When your future is far off, it is a basket full of things you might do. But when that draft notice came, and it started: “Your friends and neighbors have selected you….”, then and only then is it apparent that your future just arrived.
Your future is there in your hands, and the basket full of other things that you might do, then and only then do you finally, truly, realize that those other things are gone. Then there is truly only one thing you are going to do. You are going to go to a small country with a jungle, for reasons that the same society which is sending you is uncertain about.
When I arrived in Vietnam in early 1969, the army told me we were winning. Before I got there, the President of the United States had told me the same thing. The light at the end of the tunnel, etc., etc., etc.
Then I saw Hue, and the devastation that it had gone through in the Tet offensive in 1968, and I began to realize that no one wins a war like this.
It wasn’t until years later that I fully understood how the big story and the big details were being withheld from nearly every individual unit, company, battalion, whatever. Two units operating within a few klicks of each other never knew what the other one was doing, or experiencing. Worse, at the time, we thought someone above us did know. That belief cost a lot of us our lives. When all was said and done, it cost us the war.
No one knew who was winning, but suspicions ran high that not only was no one winning, but we were losing.
We, the youth of America, had been enlisted in something very like a football game where the quarterback doesn’t know the plays, the line doesn’t know the quarterback, maybe there aren’t any plays, the other team looks like our team, no one has the ball, and just to make it more interesting, when one deadly play doesn’t work very well and you get creamed on it, 13 months later, a new quarterback shows up and does it again, and yet again.
They kept changing the quarterbacks, the running backs, the coach, and most confusing of all, even the team.
There won’t be many winning plays in a game designed like that.
I’m not here because we lost. I’m not here because my team’s individual members — you and me — didn’t try their very best. We did. I’m here because in the America in which I was brought up, serving in the military was, is, and always will be the very greatest honor known to me. I’m proud of what I did. I’m proud of what we did.

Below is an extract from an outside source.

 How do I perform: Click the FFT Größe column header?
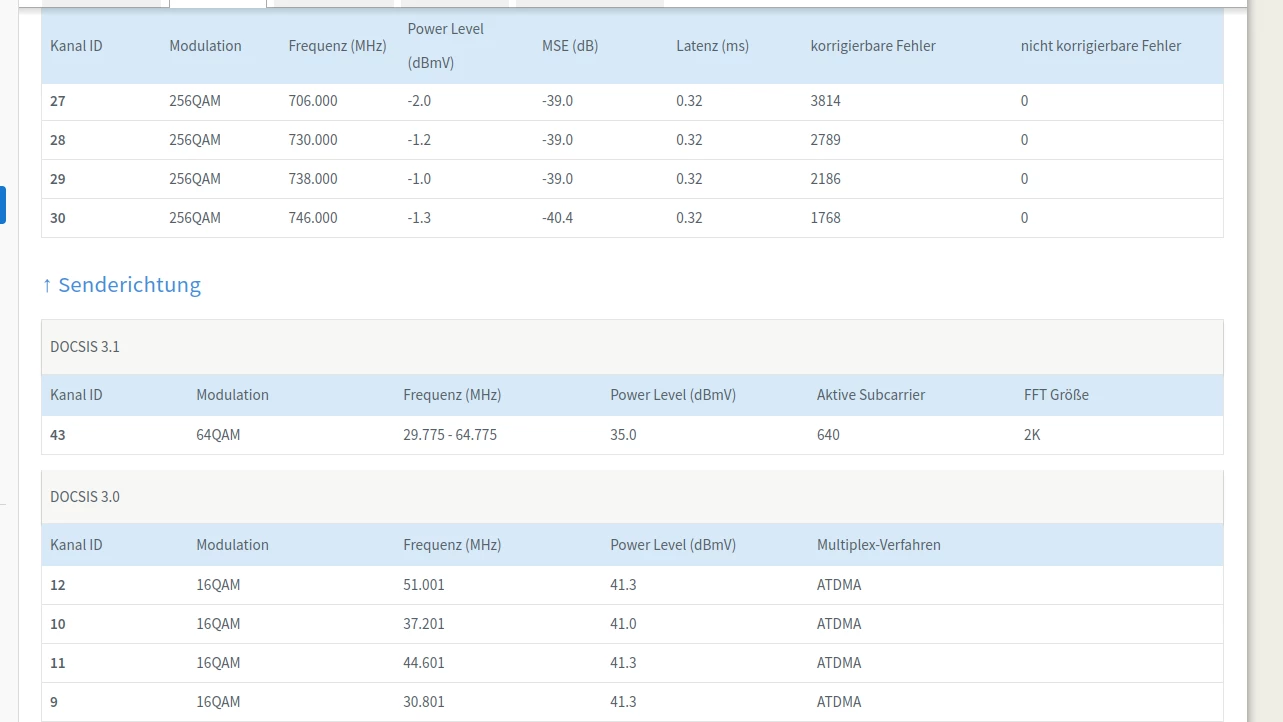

I’m proud enough to be here today to tell you about that pride. I wish I could be here as a representative of a winning team. I don’t think it’s any news to you vets out there today that I’m not.
But I am here today because they cannot take away the honor that is ours. We won that the hard way. It’s mine. It’s yours. We paid dearly for it, and no one is ever going to take that away. We fought for our country. A lot of people cannot say that.
We fought for our country.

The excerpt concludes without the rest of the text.